On the Punk in Ornette Coleman

My latest piece for Hilobrow

I love writing for hilobrow.com, where the coverage usually takes the form of a multi-author series on a loose yet narrowly conceived theme. Most of these series are pop-culture-ish, though I also contributed the opening chunk of a novel-in-progress during the first year of the pandemic: “Zeffirelli Wand Shop.”

My most recent piece for the site is just out. The series this time, titled Stooge Your Enthusiasm, is about “proto-punk records from the Sixties (1964–1973).” There’s an incredible list of participants, like Jonathan Lethem (on the Monkees’ “Your Auntie Grizelda”) and Mike Watt (on the Stooges’ “Shake Appeal”). I mention Watt’s early band, the Minutemen, in my piece, which is on “We Now Interrupt for a Commercial,” off an old Ornette Coleman album, New York Is Now!, from 1968. The album features Coleman with a trio: bassist Jimmy Garrison, drummer Elvin Jones, and saxophonist Dewey Redman.
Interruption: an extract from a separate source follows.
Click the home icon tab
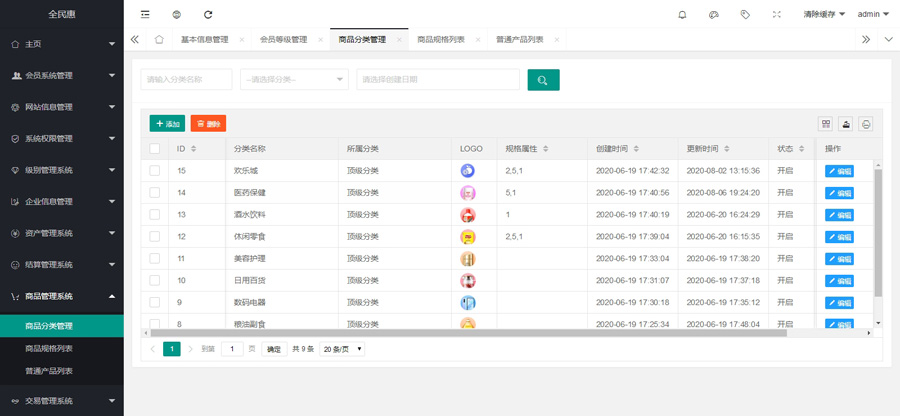This screenshot has width=900, height=416. click(159, 40)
I have mixed feelings about punk, feelings I wasn’t particularly interested in exploring at this time. I don’t generally care to yuck people’s yums, and the arguments about the politics of punk are a key part of the self-conscious ouroboros that I find unappetizing about punk and, more to the point, punk discourse — at this point, punk discourse and punk being virtually identical — in the first place. I just wanted to take the best — or most-appealing-to-me — aspects of punk to heart, and write about a song that predated punk and satisfied them.

I had in mind the activities of two mavericks, the unbridled delirium of Yoko Ono and the self-direction of Pauline Oliveros, but both of them were already claimed by the time I was invited to participate (by Nicholas Rombes and Stephanie Burt, respectively). I’d already written about punk once before for Hilobrow, on the topic of thee great Billy Childish’s early work, and I wanted to push into the topic from a different aesthetic angle.

Where that thinking took me was Ornette Coleman, who could be, as I write in the piece, “proto-punk every which way.” In the case of this particular song, it comes down to “the frenzy, the anti-consumerism, the snarky humor.”

Here’s the first paragraph of my piece:

There are various milestones in the early discography of the late Texan saxophonist Ornette Coleman where you can hear him pushing firmly back at jazz convention and using the resulting elastic tension to propel himself toward something bold, something new, and, to borrow the title of his debut album as a band leader, Something Else!!!! (1958). His was, from the start, a perpetual outward-bound event horizon deserving of no fewer than four exclamation points. You can recognize in these discordant instances a precognition of the more difficult and intractable approach Coleman would eventually become synonymous with: cacophonous, angular, vivacious — which is to say: punk.